> _DIRECTIONS_
Your reply should set down word for word each line below from the one with "This screenshot has height=546, width=728." through the final line, both included, but none of the pictures.

> _INFORMATION PROVIDED_
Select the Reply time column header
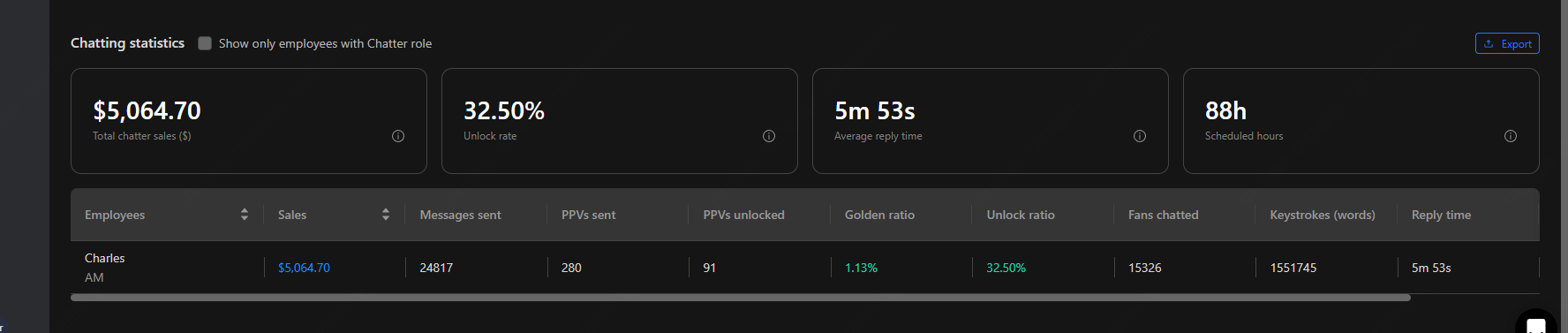Image resolution: width=1568 pixels, height=333 pixels. [x=1441, y=215]
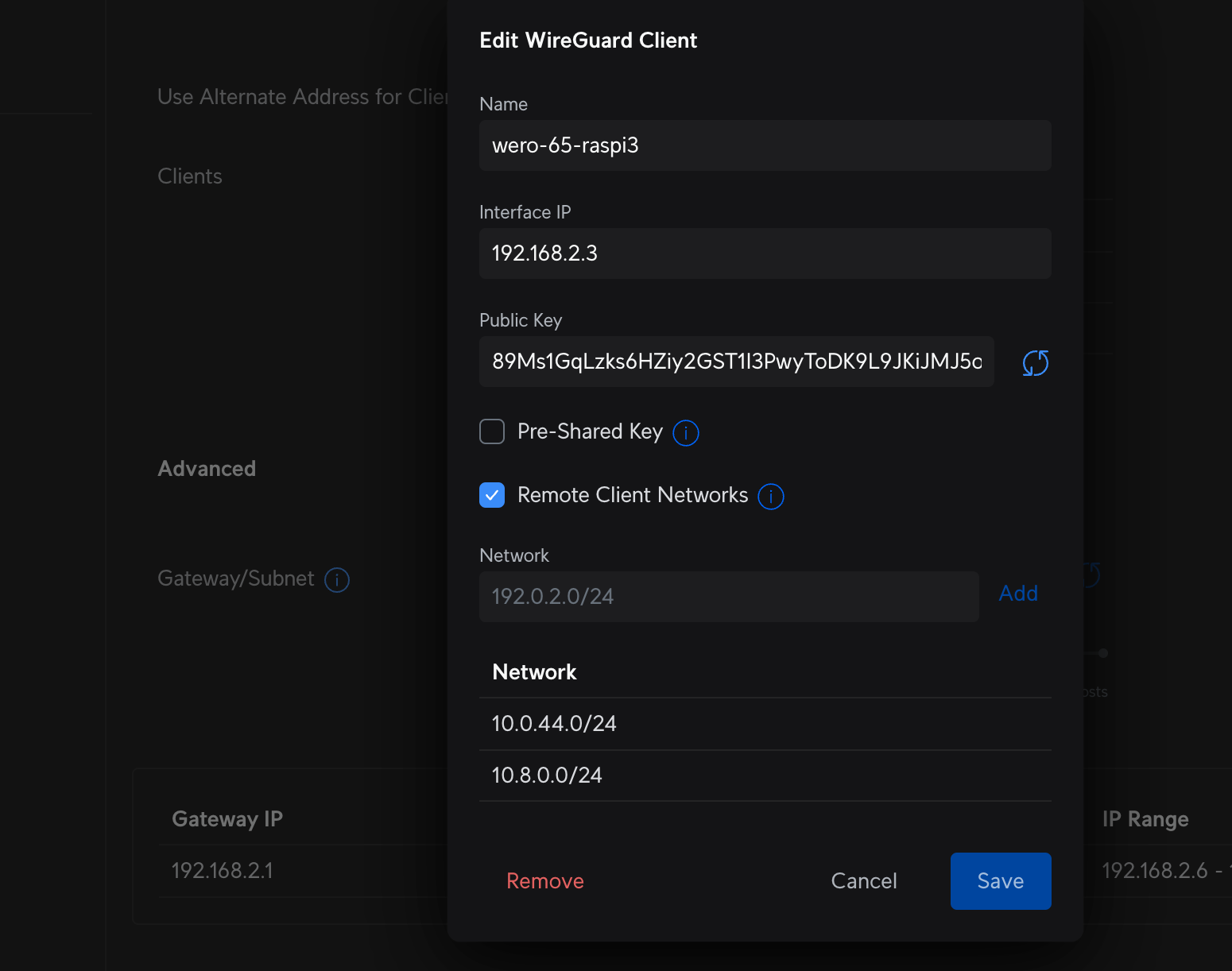
Task: Select the 10.8.0.0/24 network entry
Action: click(765, 776)
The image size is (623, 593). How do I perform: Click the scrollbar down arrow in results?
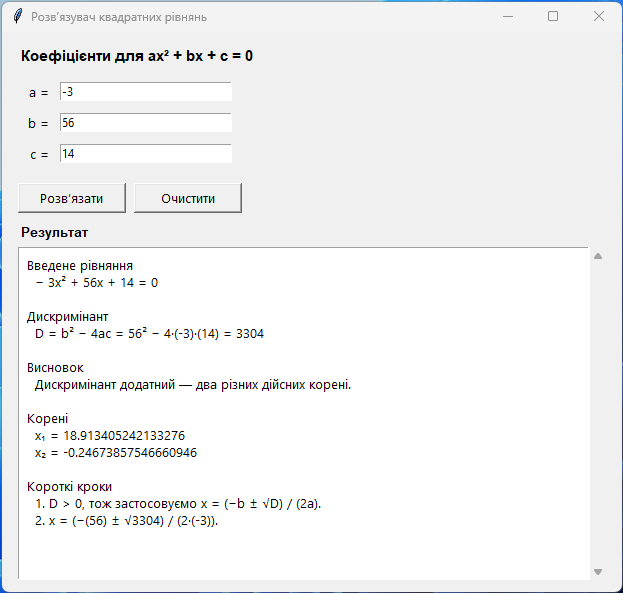coord(598,572)
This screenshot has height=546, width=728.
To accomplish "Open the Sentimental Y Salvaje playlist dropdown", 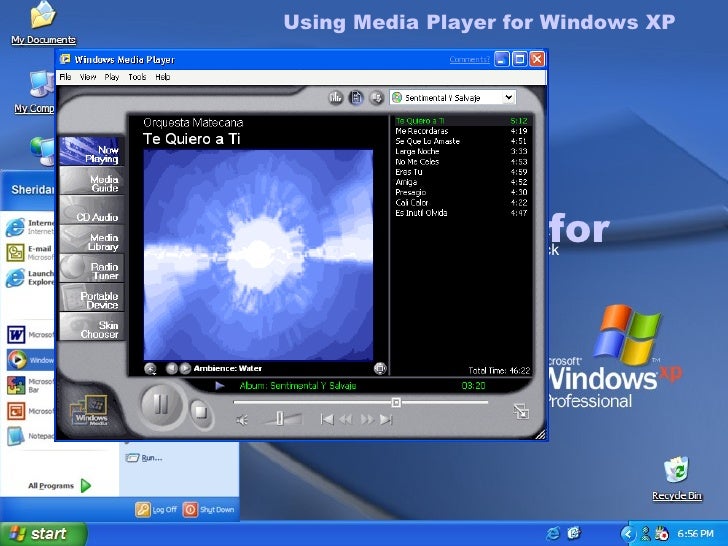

> _EXPECTED ANSWER_
This screenshot has height=546, width=728.
To accomplish "Open the Sentimental Y Salvaje playlist dropdown", 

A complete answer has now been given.